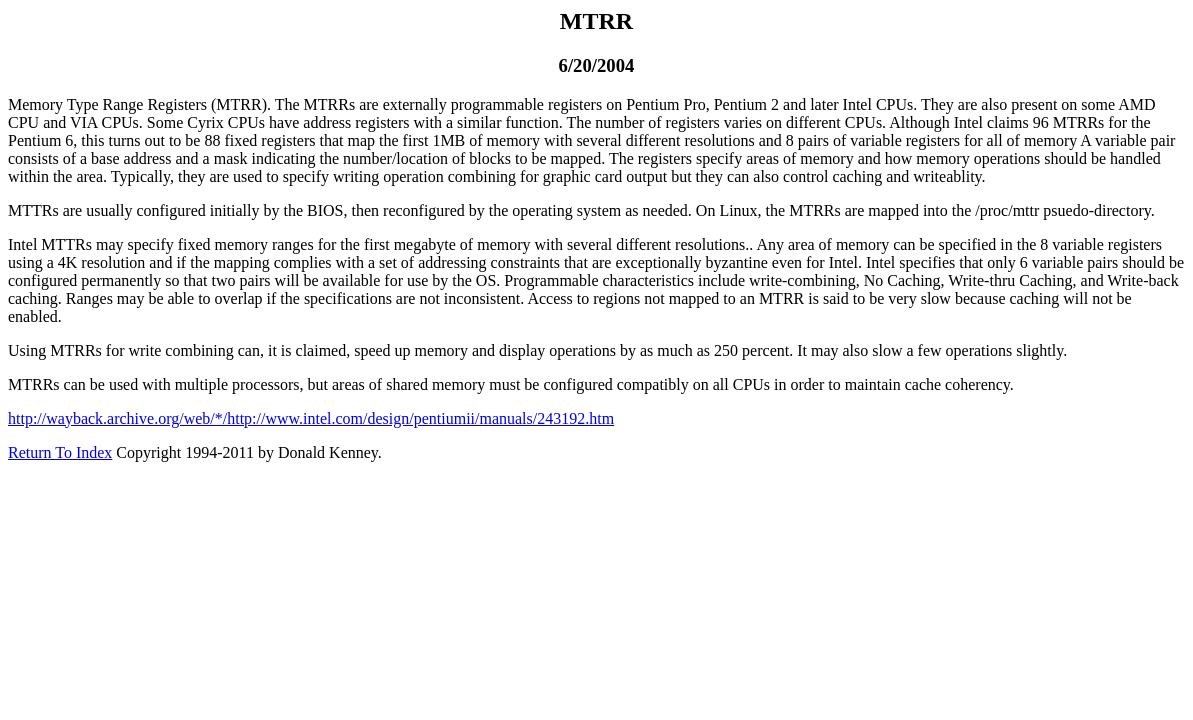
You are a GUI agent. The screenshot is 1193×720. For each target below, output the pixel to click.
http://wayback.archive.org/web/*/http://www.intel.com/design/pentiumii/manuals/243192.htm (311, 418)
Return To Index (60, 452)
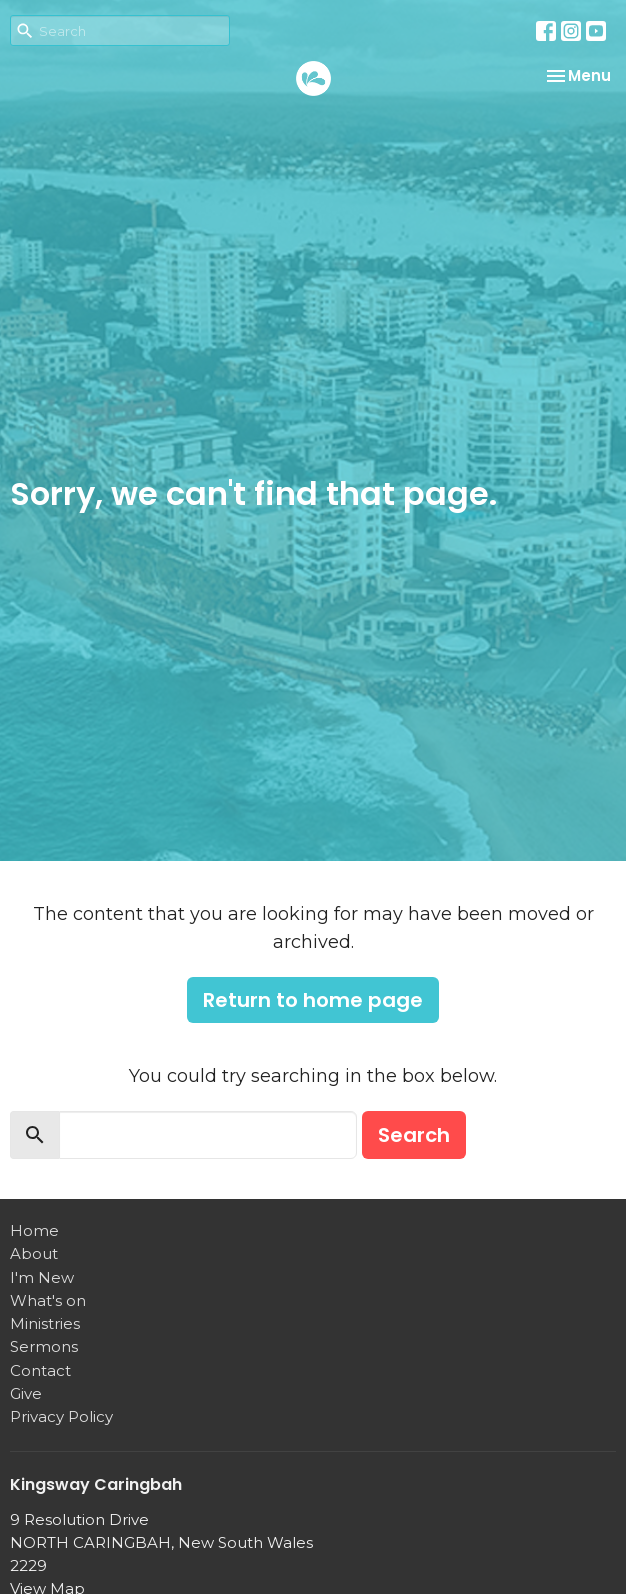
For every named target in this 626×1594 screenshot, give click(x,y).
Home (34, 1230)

=== Goal ===
Find each line in the data above that contains the string "screenshot" and copy those lines. Case counts.

=== Worked solution ===
You are a GUI agent. The screenshot is 1193×720. For each target below, output the pixel to click.
For every named target in this 626×1594 screenshot, give click(x,y).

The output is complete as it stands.